→ Aim of the task
Please pull out every line in the entries below that contains the string "output".

________________

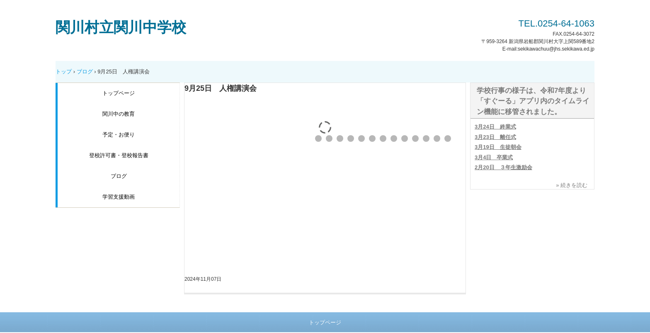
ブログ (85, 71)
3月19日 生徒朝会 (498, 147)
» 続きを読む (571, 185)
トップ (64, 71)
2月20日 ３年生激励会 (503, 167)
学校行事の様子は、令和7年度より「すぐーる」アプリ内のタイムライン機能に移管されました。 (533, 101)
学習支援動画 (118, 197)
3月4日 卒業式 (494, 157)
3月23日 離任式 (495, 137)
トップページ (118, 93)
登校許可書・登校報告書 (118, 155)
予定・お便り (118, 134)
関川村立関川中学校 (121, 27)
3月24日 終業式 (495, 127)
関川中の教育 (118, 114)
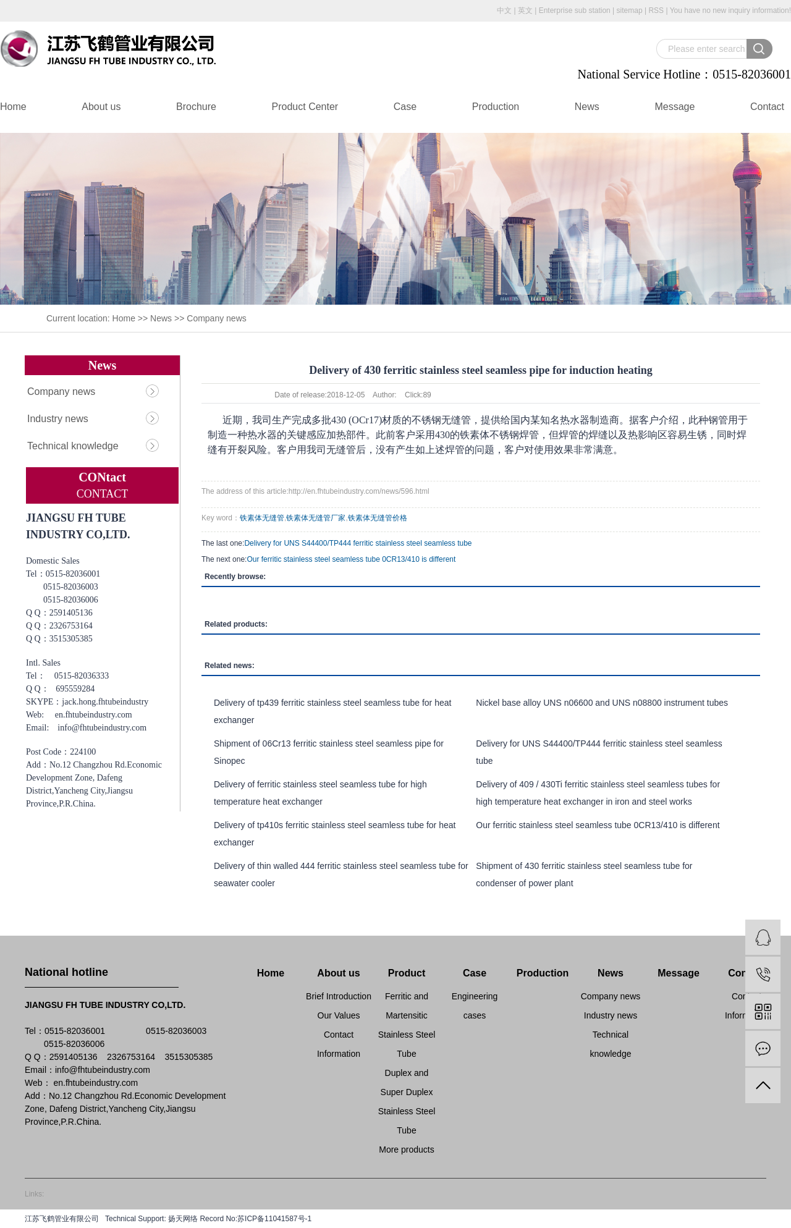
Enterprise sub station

________________

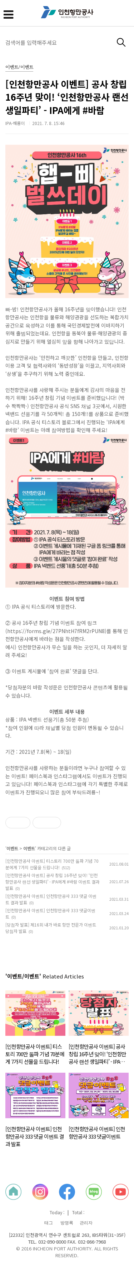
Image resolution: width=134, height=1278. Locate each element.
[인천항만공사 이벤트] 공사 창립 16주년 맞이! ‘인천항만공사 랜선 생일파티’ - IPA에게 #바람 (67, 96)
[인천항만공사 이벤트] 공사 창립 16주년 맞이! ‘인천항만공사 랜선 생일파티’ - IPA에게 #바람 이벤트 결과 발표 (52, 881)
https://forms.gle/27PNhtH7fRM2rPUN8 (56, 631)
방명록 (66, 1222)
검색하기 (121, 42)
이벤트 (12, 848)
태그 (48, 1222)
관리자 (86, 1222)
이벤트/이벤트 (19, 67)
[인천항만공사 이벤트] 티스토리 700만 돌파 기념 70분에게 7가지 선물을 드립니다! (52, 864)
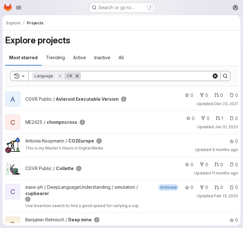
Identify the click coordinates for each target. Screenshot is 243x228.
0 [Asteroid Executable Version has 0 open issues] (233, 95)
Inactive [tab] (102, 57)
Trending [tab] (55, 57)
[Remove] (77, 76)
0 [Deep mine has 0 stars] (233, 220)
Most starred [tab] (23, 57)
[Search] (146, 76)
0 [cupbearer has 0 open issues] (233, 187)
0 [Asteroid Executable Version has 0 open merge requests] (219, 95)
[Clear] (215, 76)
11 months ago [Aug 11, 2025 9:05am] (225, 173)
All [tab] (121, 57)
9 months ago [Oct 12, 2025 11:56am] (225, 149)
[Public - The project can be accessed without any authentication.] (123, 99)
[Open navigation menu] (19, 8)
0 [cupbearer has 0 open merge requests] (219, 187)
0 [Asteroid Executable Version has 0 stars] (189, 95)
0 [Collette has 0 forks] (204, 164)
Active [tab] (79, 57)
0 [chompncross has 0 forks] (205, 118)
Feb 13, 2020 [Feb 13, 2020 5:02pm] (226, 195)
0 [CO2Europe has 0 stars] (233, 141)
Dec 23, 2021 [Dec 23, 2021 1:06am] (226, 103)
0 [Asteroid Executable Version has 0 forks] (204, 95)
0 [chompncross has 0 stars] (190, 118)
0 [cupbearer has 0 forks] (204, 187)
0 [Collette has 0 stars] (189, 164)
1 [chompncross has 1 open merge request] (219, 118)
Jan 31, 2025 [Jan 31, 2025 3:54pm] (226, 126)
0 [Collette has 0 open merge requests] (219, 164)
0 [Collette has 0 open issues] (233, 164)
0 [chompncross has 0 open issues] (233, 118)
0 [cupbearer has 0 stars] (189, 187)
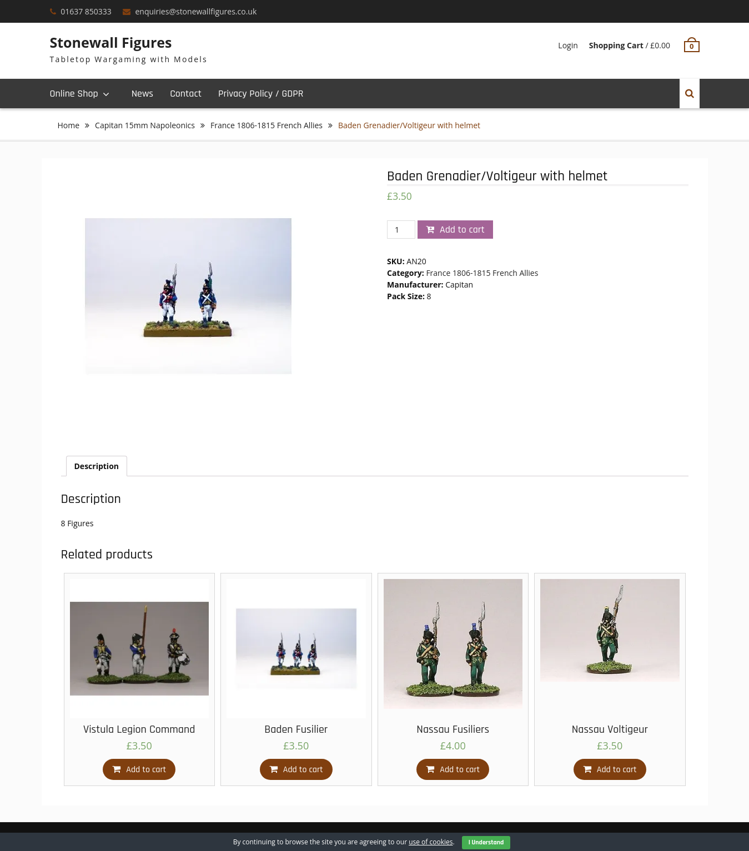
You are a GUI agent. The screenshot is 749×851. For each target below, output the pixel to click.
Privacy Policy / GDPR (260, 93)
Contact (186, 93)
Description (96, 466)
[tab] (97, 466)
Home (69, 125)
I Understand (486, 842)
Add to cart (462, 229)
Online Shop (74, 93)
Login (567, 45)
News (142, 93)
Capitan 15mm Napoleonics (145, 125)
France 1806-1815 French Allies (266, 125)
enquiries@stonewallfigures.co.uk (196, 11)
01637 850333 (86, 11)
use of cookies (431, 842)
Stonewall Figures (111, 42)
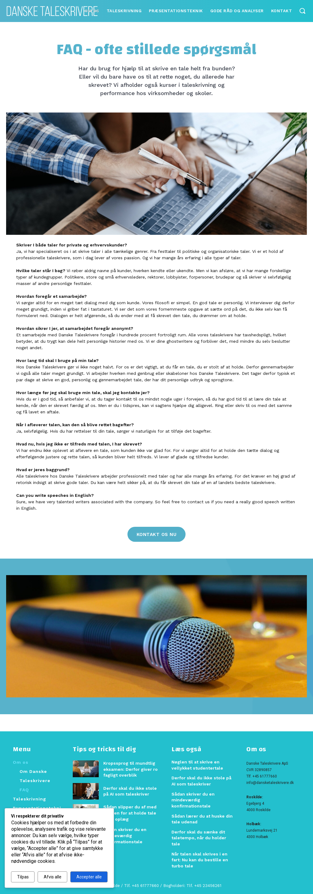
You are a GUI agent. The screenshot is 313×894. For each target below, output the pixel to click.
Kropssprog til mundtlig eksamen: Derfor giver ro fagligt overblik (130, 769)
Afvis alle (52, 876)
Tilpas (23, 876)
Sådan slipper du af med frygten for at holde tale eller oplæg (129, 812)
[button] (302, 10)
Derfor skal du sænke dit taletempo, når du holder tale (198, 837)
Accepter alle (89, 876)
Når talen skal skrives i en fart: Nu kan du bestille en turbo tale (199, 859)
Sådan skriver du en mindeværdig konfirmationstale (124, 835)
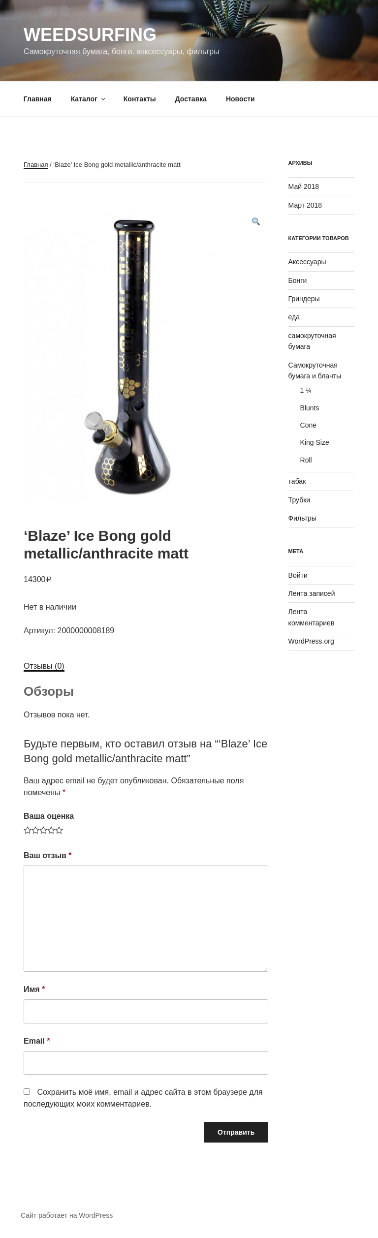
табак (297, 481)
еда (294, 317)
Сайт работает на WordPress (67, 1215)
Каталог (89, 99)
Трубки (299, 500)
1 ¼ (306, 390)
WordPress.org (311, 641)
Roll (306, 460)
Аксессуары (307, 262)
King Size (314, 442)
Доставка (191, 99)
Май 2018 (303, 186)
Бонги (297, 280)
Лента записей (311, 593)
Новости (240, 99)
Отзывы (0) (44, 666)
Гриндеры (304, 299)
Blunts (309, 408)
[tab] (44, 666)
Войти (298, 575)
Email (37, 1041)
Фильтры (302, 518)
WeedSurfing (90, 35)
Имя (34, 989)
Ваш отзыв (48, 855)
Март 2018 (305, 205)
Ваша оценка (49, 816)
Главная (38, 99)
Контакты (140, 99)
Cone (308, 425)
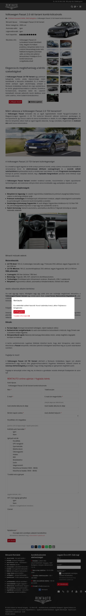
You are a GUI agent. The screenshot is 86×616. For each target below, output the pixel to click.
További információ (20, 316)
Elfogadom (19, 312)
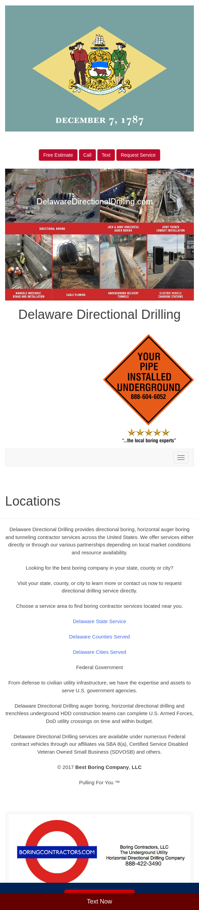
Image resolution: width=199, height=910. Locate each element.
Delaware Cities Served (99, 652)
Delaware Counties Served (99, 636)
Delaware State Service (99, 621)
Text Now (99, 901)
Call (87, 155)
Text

________________

→ Answer in full
You are a GUI agent. The screenshot is 749×851. For each target below, output the pixel to click.
You are a GUI agent. The screenshot is 313×894. For each target below, output the pixel to click.
You are a GUI agent. The screenshot is 86×616. For each target below, output the pixel to click.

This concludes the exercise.